Wabun’s History
Founded in 1933
Eight teacher-coaches began their founding of Wabun in the fall of 1932. They felt even then that the technologies of the times were insulating their student-athletes from a true connectedness with the comforts they enjoyed in their everyday family lives – many buttons, levers, keys and switches. They sought to formulate an experience that would put kids in touch with their their own strengths and abilities while enjoying a close and powerful relationship with the natural beauty of a Lake Temagami lake and riverscape.
They were convinced that the benefits to be enjoyed in being the authors of their own well-being and joys could be transformational in the development of competencies and confidences. Life at four miles an hour, recreation being what you do with others – not what you purchase, subscribe to or consume, and contributing to a truly interdependent section of wilderness canoeists guided their definition of the Wabun experience. In the winter of 1932-33, several of these gentlemen called upon the efforts of the Mattawa guides with whom they were to lead canoe trips the following summer, and the residents of the local Temagami First Nation population on neighboring Bear Island. They travelled by train to the town of Temagami, and together they all loaded dogsleds with materials needed to start the building of the camp’s facilities, mushed their way up the eighteen miles of ice to what would be Wabun’s future site and started laying foundations and pounding nails. With basic structures in place, these founding directors launched Wabun’s 8-week inaugural season in July of 1933. Campers travelled by train to the town of Temagami where they boarded a large passenger boat for, what was then, a two-hour water journey to the base camp on Garden Island.

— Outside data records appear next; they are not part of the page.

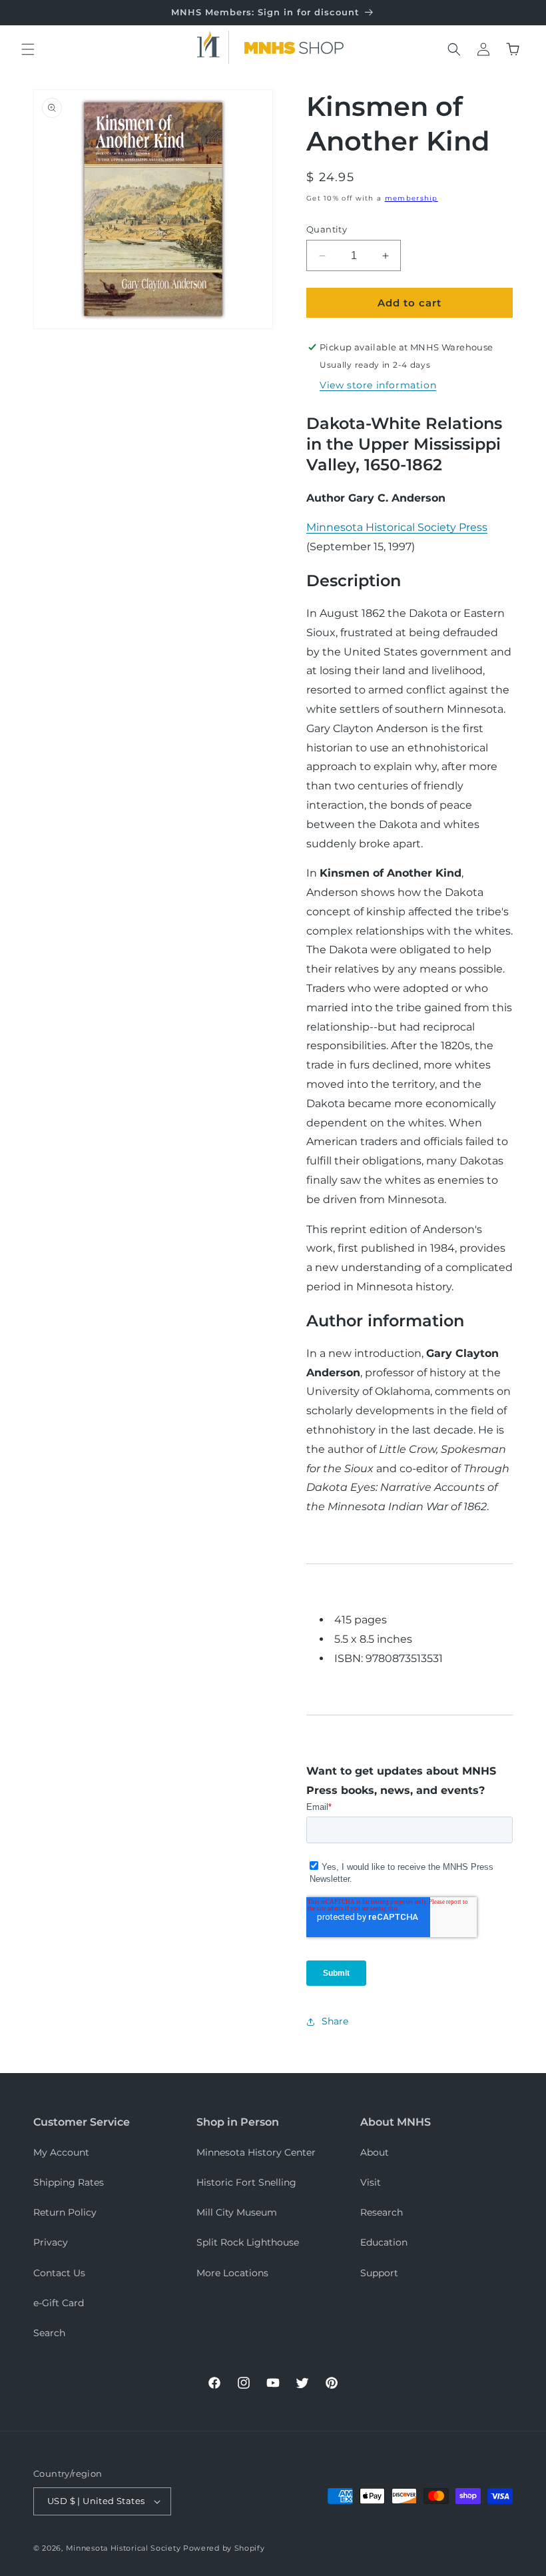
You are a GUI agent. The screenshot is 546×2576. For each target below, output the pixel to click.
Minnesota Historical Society (123, 2548)
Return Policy (65, 2212)
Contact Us (59, 2273)
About (374, 2152)
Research (381, 2212)
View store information (378, 385)
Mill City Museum (236, 2212)
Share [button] (335, 2021)
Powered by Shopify (224, 2548)
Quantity (326, 229)
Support (379, 2273)
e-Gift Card (58, 2303)
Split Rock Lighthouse (247, 2242)
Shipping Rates (68, 2182)
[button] (28, 49)
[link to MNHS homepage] (213, 47)
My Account (61, 2152)
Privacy (50, 2242)
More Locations (232, 2273)
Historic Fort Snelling (246, 2182)
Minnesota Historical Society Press (396, 527)
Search (49, 2333)
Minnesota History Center (256, 2152)
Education (384, 2242)
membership (411, 198)
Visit (370, 2182)
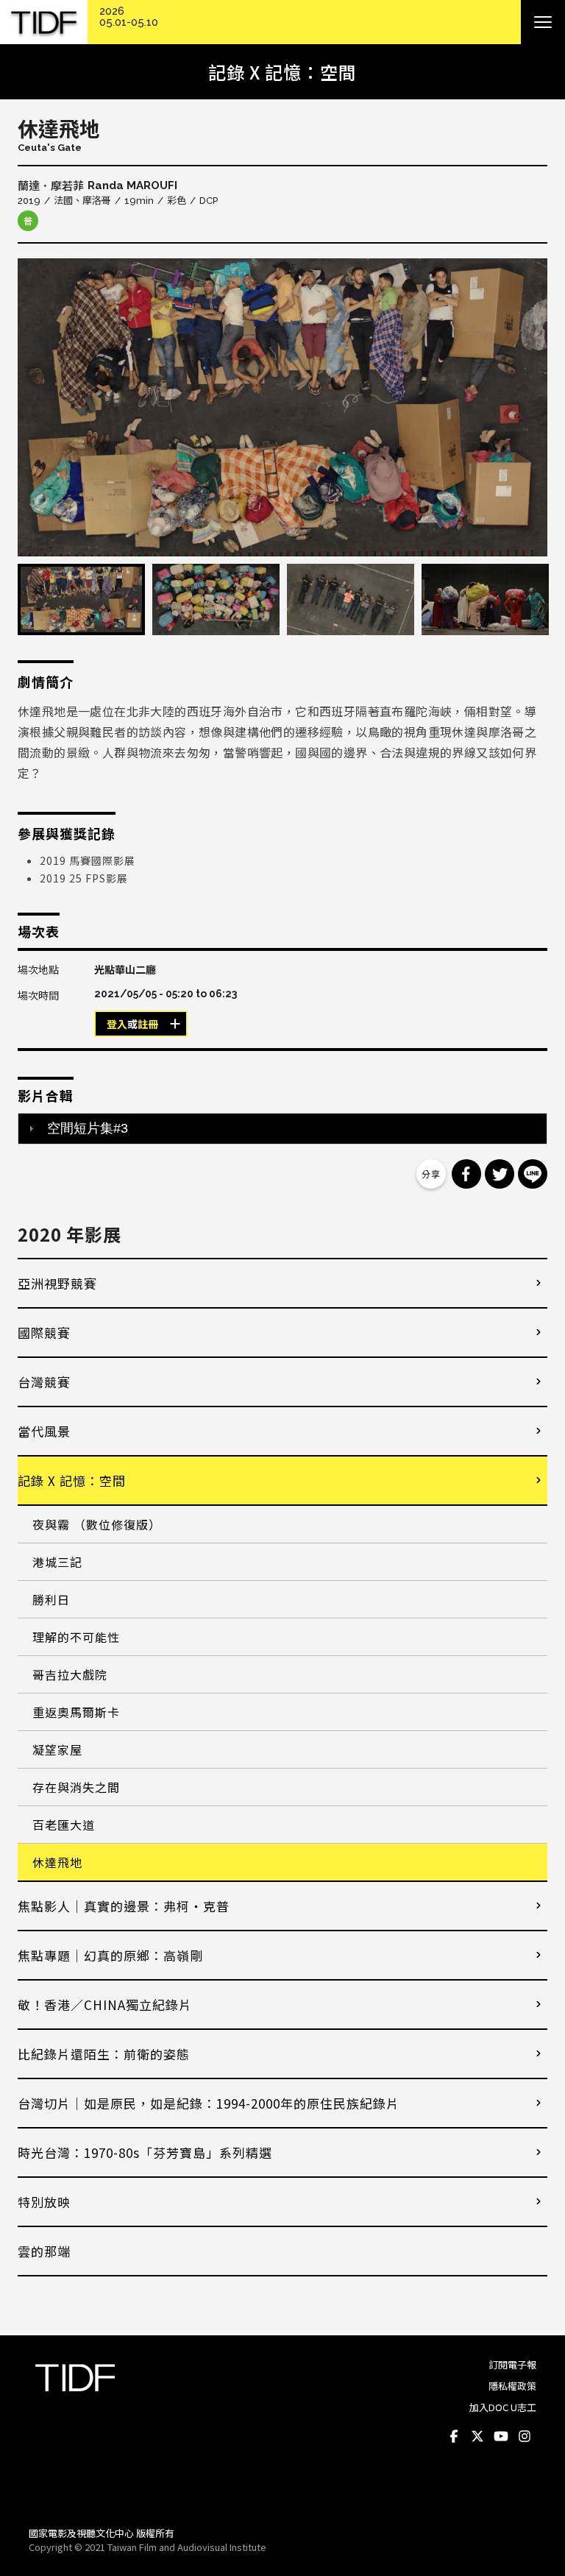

Continuity From Past to Present
Founding family leadership of the camp has continued uninterrupted for over eighty years as has the relationship to this day with the town of Mattawa and with Bear Island, with the latter represented in both camper and staff ranks, a relationship highlighted in the annual Bear Island – Wabun Staff ballgame played at the camp’s opening every year since 1933. Wabun provides opportunities for travel in uncomplicated ways in undisturbed territories, and has been doing so for over eighty years. With the exception of some modern materials used in some of our gear, we travel the same way, the same routes, experiencing the same joys, that were the cornerstone of our founding in 1933. Fortunately, and happily the benefits haven’t changed either, nothing can diminish that sense of self and belonging, an inevitable outgrowth of living a Wabun life, attested to by over 4,000 of our alumni/ae.